Et que dire de cette plaque de la Société historique de Québec que fit apposer en 1958 feu Silvio Dumas sur la façade du 9 1/2 rue Buade pour souligner une supposée découverte en 1952 des fondations de la chapelle Champlain… 54 ans plus tard, les touristes sont encore induits en erreur malgré un démenti formel depuis plusieurs décennies des historiens et archéologues concernant cette trouvaille. Il y a les plaques erronées mais il y a également l’absence de plaque comme celle qui pourrait rappeler la mémoire de la belle Angélique sur la façade de la maison Péan…Je me permets de vous proposer en terminant deux sites intéressants concernant les plaques et rappels historiques.
Un concernant la ville de Québec:
http://www.patrimoine-culturel.gouv.qc.ca/RPCQ/resultatRecherchePlaque.do?methode=afficherResultat
et un concernant la période historique de la Nouvelle-France :
http://inventairenf.cieq.ulaval.ca:8080/inventaire/home.do
Merci à vous pour ces deux sites, Monsieur Legendre. J’irai voir cette plaque erronée rue de Buade, je ne la connaissais pas. Et que vienne enfin une plaque sur cette magnifique demeure de la belle Angélique, rue Saint-Louis ! Qu’attend-on ?
J’apprécie énormément vos commentaires « TRANSPARENTS » sur les erreurs commises par les responsables de plaques commémoratives et historiques de notre patrimoine…. nos politiciens auraient un grand intérêt à lire vos commentaires et réflexions…
Merci pour les réflexions sur la belle et flamboyante Angélique et j’espère un jour que la vérité, comme vous l’exposée, sera retenue et rendue publique et plus encore qu’une plaque reflète cette partie de notre patrimoine… encore une fois un gros MERCI…
Gilles Lefebvre
Merci beaucoup, Monsieur Lefebvre.
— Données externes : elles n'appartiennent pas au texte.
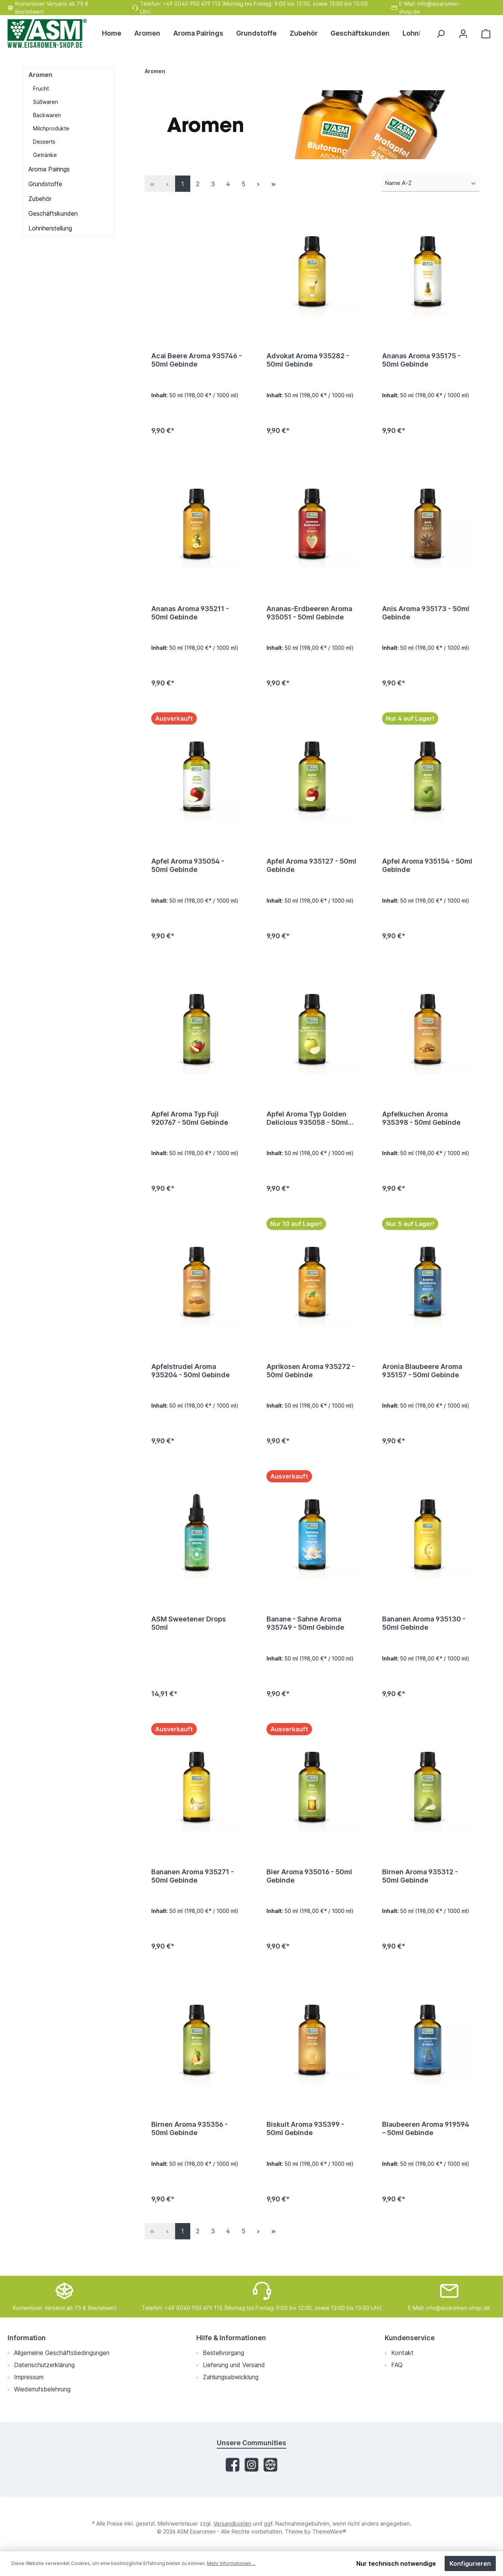  Describe the element at coordinates (234, 2365) in the screenshot. I see `Lieferung und Versand` at that location.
J’ai bien hâte que cet édifice historique de la rue Saint-Louis soit souligné d’une façon ou d’une autre. Je ne comprends pas pourquoi nous tardons. Et profitons de ce moment, le jour venu, pour signaler «la belle et flamboyante Angélique» que même l’évêque de Québec, semble-t-il, trouvait de son goût.